- **Assignment**:
Restate all the data word for word, leaving nothing out.

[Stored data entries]

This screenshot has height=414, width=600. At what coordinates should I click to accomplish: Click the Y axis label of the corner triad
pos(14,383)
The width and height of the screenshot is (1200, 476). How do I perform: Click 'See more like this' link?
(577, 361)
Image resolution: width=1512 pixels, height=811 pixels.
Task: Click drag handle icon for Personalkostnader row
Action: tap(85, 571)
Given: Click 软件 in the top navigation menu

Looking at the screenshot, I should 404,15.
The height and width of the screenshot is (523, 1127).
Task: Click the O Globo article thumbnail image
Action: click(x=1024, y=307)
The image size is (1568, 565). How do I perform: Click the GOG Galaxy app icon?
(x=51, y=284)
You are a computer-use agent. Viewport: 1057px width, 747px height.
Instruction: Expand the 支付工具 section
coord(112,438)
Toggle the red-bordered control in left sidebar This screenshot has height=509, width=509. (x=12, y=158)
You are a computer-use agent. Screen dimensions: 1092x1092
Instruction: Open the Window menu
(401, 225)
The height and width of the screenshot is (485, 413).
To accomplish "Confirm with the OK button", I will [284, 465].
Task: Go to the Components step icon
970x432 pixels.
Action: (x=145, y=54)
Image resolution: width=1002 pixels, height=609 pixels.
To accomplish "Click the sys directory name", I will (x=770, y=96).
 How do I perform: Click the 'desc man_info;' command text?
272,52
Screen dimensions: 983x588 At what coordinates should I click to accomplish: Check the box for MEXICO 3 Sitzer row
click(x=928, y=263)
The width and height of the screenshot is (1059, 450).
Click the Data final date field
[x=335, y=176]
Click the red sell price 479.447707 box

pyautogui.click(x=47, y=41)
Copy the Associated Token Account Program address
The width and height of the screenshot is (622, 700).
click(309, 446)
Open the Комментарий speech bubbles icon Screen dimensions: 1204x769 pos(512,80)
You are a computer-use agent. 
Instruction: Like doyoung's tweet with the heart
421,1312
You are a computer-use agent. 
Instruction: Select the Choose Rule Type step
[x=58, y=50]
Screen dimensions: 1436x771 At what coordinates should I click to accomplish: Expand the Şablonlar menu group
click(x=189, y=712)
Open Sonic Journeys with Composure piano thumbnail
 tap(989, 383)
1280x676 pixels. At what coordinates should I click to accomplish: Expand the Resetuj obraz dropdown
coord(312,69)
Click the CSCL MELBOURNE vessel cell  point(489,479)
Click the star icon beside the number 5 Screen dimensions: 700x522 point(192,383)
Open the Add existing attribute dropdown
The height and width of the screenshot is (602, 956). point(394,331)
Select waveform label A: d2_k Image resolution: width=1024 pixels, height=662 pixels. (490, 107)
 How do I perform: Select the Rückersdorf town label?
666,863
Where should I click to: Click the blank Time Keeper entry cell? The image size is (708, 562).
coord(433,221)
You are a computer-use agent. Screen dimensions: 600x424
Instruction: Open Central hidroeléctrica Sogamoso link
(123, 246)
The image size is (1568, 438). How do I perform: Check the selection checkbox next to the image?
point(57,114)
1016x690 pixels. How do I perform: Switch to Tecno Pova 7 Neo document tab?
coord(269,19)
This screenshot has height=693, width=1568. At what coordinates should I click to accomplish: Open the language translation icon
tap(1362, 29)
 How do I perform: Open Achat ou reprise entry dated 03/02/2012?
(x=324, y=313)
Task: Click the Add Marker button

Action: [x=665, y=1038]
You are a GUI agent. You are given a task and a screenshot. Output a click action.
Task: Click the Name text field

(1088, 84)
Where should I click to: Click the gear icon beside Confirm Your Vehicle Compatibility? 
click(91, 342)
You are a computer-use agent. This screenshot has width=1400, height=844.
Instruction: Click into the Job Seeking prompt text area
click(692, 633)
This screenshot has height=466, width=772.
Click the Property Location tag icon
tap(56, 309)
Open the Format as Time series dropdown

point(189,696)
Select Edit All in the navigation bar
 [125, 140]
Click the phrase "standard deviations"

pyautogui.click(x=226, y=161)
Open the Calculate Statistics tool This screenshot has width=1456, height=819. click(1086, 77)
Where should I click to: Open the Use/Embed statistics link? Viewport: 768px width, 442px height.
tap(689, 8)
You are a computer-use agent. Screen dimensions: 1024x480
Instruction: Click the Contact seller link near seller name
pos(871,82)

- **Result for this task**:
This screenshot has height=414, width=600. At what coordinates should I click to accomplish: Click the Y axis label of the corner triad
pos(14,383)
The width and height of the screenshot is (1200, 476). How do I perform: Click 'See more like this' link?
(577, 361)
Image resolution: width=1512 pixels, height=811 pixels.
Task: Click drag handle icon for Personalkostnader row
Action: tap(85, 571)
Given: Click 软件 in the top navigation menu

Looking at the screenshot, I should 404,15.
The height and width of the screenshot is (523, 1127).
Task: Click the O Globo article thumbnail image
Action: click(x=1024, y=307)
The image size is (1568, 565). How do I perform: Click the GOG Galaxy app icon?
(x=51, y=284)
You are a computer-use agent. Viewport: 1057px width, 747px height.
Instruction: Expand the 支付工具 section
coord(112,438)
Toggle the red-bordered control in left sidebar This screenshot has height=509, width=509. (x=12, y=158)
You are a computer-use agent. Screen dimensions: 1092x1092
Instruction: Open the Window menu
(401, 225)
The height and width of the screenshot is (485, 413).
To accomplish "Confirm with the OK button", I will [284, 465].
Task: Go to the Components step icon
970x432 pixels.
Action: (x=145, y=54)
Image resolution: width=1002 pixels, height=609 pixels.
To accomplish "Click the sys directory name", I will (x=770, y=96).
 How do I perform: Click the 'desc man_info;' command text?
272,52
Screen dimensions: 983x588 At what coordinates should I click to accomplish: Check the box for MEXICO 3 Sitzer row
click(x=928, y=263)
The width and height of the screenshot is (1059, 450).
Click the Data final date field
[x=335, y=176]
Click the red sell price 479.447707 box

pyautogui.click(x=47, y=41)
Copy the Associated Token Account Program address
The width and height of the screenshot is (622, 700).
click(309, 446)
Open the Комментарий speech bubbles icon Screen dimensions: 1204x769 pos(512,80)
You are a computer-use agent. 
Instruction: Like doyoung's tweet with the heart
421,1312
You are a computer-use agent. 
Instruction: Select the Choose Rule Type step
[x=58, y=50]
Screen dimensions: 1436x771 At what coordinates should I click to accomplish: Expand the Şablonlar menu group
click(x=189, y=712)
Open Sonic Journeys with Composure piano thumbnail
 tap(989, 383)
1280x676 pixels. At what coordinates should I click to accomplish: Expand the Resetuj obraz dropdown
coord(312,69)
Click the CSCL MELBOURNE vessel cell  point(489,479)
Click the star icon beside the number 5 Screen dimensions: 700x522 point(192,383)
Open the Add existing attribute dropdown
The height and width of the screenshot is (602, 956). point(394,331)
Select waveform label A: d2_k Image resolution: width=1024 pixels, height=662 pixels. (490, 107)
 How do I perform: Select the Rückersdorf town label?
666,863
Where should I click to: Click the blank Time Keeper entry cell? The image size is (708, 562).
coord(433,221)
You are a computer-use agent. Screen dimensions: 600x424
Instruction: Open Central hidroeléctrica Sogamoso link
(123, 246)
The image size is (1568, 438). How do I perform: Check the selection checkbox next to the image?
point(57,114)
1016x690 pixels. How do I perform: Switch to Tecno Pova 7 Neo document tab?
coord(269,19)
This screenshot has height=693, width=1568. At what coordinates should I click to accomplish: Open the language translation icon
tap(1362, 29)
 How do I perform: Open Achat ou reprise entry dated 03/02/2012?
(x=324, y=313)
Task: Click the Add Marker button

Action: [x=665, y=1038]
You are a GUI agent. You are given a task and a screenshot. Output a click action.
Task: Click the Name text field

(1088, 84)
Where should I click to: Click the gear icon beside Confirm Your Vehicle Compatibility? 
click(91, 342)
You are a computer-use agent. This screenshot has width=1400, height=844.
Instruction: Click into the Job Seeking prompt text area
click(692, 633)
This screenshot has height=466, width=772.
Click the Property Location tag icon
tap(56, 309)
Open the Format as Time series dropdown

point(189,696)
Select Edit All in the navigation bar
 [125, 140]
Click the phrase "standard deviations"

pyautogui.click(x=226, y=161)
Open the Calculate Statistics tool This screenshot has width=1456, height=819. click(1086, 77)
Where should I click to: Open the Use/Embed statistics link? Viewport: 768px width, 442px height.
tap(689, 8)
You are a computer-use agent. Screen dimensions: 1024x480
Instruction: Click the Contact seller link near seller name
pos(871,82)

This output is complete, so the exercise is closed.